Source extract —
July 16, 1945Lee Witters, Geisel School of MedicineTrinity. With the explosion of the first nuclear device, humankind had learned how to eliminate what the Big Bang, the first synthesis of the molecules of life, and natural selection by evolution had created on our small planet. As Robert Oppenheimer said, referring to the Bhagavad-Gita, “Now I am become Death, the destroyer of worlds.”

November 17, 1095Cecilia Gaposchkin, history I would argue for the day on which Pope Urban II preached the First Crusade. This launched hundreds of years of warfare between the Christian West and Muslims in the Middle East, played a pivotal role in the construction of Europe and its cultural and religious identity, and established the conditions for the ideological conflict between a Christian West and an Islamic Middle East, the legacies of which shape much of today’s geopolitics.

June 23, 1847Jane Lipson, chemistry
On this date, during a meeting of the British Association for the Advancement of Science, William Thompson (later Lord Kelvin) highlighted James Joule’s meticulous experiments, quantifying beyond dispute the equivalence of energy transferred as heat and energy transformed into mechanical work. Thompson pointed out that Joule’s results were the definitive answer to questions about the nature of energy and its transformations; their work led directly to the Second Law of Thermodynamics. The Laws have profound implications, first felt during the Industrial Revolution and destined to accompany us forever as we strive to adapt this universe to our needs and desires.

Dataset extract —

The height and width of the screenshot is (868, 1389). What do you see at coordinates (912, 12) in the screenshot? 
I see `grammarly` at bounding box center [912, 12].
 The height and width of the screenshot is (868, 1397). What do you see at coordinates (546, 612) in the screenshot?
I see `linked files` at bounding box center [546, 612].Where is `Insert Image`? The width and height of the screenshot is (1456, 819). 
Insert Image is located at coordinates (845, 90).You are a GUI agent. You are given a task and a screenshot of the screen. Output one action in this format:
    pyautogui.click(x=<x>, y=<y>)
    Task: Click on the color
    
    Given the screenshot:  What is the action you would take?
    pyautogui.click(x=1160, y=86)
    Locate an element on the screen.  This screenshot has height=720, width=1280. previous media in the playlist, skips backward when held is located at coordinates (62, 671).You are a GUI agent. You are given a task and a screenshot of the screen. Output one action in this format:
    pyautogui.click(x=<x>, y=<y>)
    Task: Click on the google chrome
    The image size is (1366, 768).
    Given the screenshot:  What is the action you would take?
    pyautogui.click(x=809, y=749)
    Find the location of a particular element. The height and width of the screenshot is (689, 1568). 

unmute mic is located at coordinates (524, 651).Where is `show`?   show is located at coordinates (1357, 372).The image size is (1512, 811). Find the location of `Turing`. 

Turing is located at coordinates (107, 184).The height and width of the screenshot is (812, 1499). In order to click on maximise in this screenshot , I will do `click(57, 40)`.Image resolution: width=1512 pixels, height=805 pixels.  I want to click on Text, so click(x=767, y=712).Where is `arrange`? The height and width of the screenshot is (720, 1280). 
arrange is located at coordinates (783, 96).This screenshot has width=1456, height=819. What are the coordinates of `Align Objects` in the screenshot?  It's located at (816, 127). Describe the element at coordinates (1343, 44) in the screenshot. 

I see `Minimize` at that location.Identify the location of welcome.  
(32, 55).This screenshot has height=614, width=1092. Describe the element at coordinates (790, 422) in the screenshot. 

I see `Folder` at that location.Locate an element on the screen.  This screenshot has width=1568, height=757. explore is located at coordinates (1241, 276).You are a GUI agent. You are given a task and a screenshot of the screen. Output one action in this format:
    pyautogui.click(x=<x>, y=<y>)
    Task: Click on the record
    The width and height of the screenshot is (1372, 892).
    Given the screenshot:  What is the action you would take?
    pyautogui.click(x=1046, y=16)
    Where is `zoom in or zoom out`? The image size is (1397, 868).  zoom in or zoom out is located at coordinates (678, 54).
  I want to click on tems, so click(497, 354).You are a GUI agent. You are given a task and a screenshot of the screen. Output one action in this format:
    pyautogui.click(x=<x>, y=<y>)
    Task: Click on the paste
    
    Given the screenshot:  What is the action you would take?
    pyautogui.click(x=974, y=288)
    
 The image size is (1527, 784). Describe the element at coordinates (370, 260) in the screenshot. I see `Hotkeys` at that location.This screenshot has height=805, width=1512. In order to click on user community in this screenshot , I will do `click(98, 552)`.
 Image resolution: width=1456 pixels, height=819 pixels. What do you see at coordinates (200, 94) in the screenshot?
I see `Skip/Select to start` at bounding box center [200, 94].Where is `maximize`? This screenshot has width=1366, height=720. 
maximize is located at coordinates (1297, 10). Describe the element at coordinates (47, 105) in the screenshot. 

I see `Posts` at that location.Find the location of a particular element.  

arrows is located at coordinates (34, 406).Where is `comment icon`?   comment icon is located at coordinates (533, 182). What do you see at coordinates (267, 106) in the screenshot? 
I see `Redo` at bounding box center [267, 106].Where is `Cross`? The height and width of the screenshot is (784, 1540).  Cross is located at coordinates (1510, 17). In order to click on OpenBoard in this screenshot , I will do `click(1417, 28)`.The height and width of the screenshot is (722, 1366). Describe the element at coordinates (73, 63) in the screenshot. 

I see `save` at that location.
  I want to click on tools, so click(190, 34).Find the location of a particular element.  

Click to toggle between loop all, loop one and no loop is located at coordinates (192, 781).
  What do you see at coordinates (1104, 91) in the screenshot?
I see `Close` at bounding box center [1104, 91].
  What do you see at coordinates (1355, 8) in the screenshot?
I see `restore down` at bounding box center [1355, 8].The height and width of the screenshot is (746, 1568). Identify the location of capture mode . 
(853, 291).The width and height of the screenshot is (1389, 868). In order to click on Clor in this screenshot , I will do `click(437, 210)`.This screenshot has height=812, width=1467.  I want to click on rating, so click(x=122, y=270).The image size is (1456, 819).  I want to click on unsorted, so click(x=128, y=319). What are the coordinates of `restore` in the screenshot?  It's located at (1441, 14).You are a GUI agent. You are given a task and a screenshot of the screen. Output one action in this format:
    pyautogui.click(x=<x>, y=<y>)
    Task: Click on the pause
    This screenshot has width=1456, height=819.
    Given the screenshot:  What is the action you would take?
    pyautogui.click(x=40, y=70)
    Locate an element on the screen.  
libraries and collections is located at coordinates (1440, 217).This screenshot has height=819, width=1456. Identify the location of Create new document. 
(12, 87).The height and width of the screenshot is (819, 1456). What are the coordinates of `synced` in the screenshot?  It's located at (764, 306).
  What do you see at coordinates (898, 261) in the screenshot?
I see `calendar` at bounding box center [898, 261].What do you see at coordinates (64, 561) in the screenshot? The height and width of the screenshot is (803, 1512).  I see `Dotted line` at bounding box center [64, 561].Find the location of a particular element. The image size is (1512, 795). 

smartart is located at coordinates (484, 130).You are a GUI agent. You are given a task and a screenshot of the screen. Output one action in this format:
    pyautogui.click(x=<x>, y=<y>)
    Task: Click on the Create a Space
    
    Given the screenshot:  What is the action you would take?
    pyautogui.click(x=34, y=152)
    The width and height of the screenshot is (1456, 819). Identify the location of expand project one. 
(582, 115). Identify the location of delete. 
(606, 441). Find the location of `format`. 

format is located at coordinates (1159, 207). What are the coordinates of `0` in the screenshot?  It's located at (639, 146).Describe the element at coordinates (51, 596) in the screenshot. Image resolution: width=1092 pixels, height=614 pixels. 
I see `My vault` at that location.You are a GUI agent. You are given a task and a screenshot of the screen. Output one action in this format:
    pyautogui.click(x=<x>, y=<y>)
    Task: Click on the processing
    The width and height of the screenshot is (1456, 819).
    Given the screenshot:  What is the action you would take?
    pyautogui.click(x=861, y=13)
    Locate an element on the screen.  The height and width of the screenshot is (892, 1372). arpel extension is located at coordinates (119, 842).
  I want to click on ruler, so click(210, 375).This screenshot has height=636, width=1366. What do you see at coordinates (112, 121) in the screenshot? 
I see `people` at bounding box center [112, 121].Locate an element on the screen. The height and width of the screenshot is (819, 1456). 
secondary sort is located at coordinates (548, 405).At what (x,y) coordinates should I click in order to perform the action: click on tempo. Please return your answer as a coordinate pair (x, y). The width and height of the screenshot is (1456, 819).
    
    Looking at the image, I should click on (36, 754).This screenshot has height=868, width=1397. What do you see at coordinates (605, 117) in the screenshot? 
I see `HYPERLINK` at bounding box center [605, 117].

Directions for this task —
Please state what the passage on historic dates says Pope Urban II did on November 17, 1095. None of this data is needed.

Solution to this task —
He preached the First Crusade.